Het bevorderen van of het behoud van zelfredzaamheid en het bevorderen van integratie. Bijvoorbeeld: ondersteuning om de dag te structureren en om beter de regie te kunnen voeren over het eigen leven, het stimuleren, het assisteren, het krijgen van praktische hulp, het bieden van een gezinsstructuur. Ondersteunende of structurerende gesprekken voeren, oefenen van dagelijkse vaardigheden.
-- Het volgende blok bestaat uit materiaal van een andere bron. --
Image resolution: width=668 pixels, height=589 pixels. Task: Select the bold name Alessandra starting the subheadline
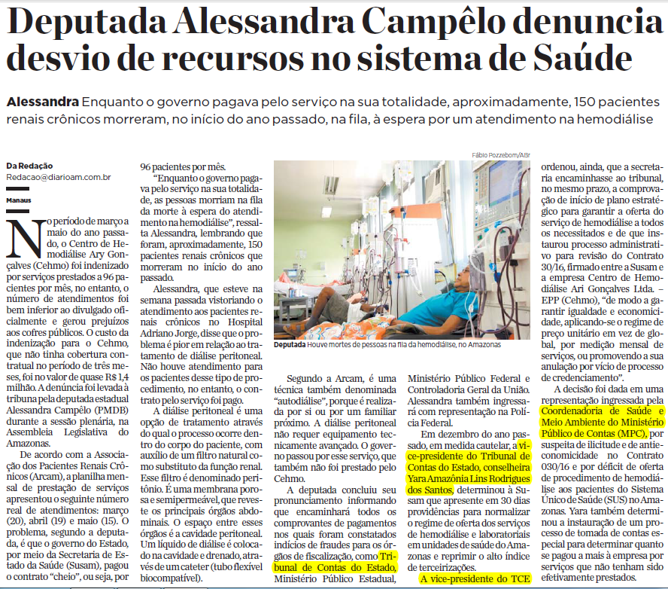tap(42, 102)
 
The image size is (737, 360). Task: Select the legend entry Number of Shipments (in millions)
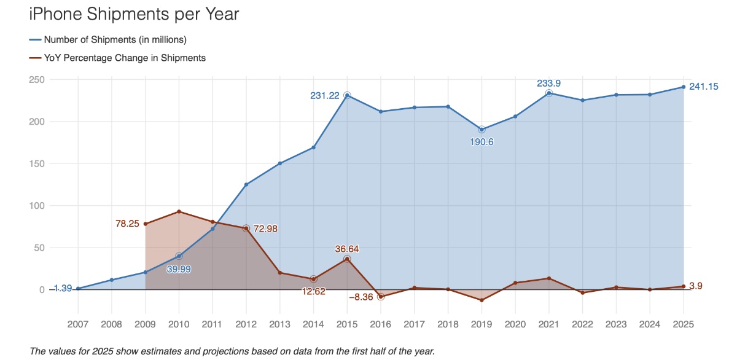(115, 40)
Deze activiteiten kunnen afhankelijk van de situatie in individueel of groepsverband worden aangeboden.

Verblijf (VB)

Het bepalen van een aan de handicap(s) aangepaste vorm van wonen. Indien het niet mogelijk is zelfstandig te wonen of met ondersteuning zelfstandig te wonen, kan wonen met voldoende toezicht en zorg aan de orde zijn onder verantvvoordelijkheld van een instelling. Bij permanent verblijf staat garanderen van een zo hoog mogelijke kwaliteit van leven centraal. Bij tijdelijk verblijf gaat het om herstel en draaglijk maken van de gevolgen van de aandoening dan wel tijdelijk ontlasten van de mantelzorg. Het huidige 'logeren' In de gehandicaptenzorg valt daaronder. Een indicatie voor verblijf krijg je alleen indien je ook voor andere functies bent geindiceerd. Verblijf is altijd gecombineerd met huishoudelijke verzorging.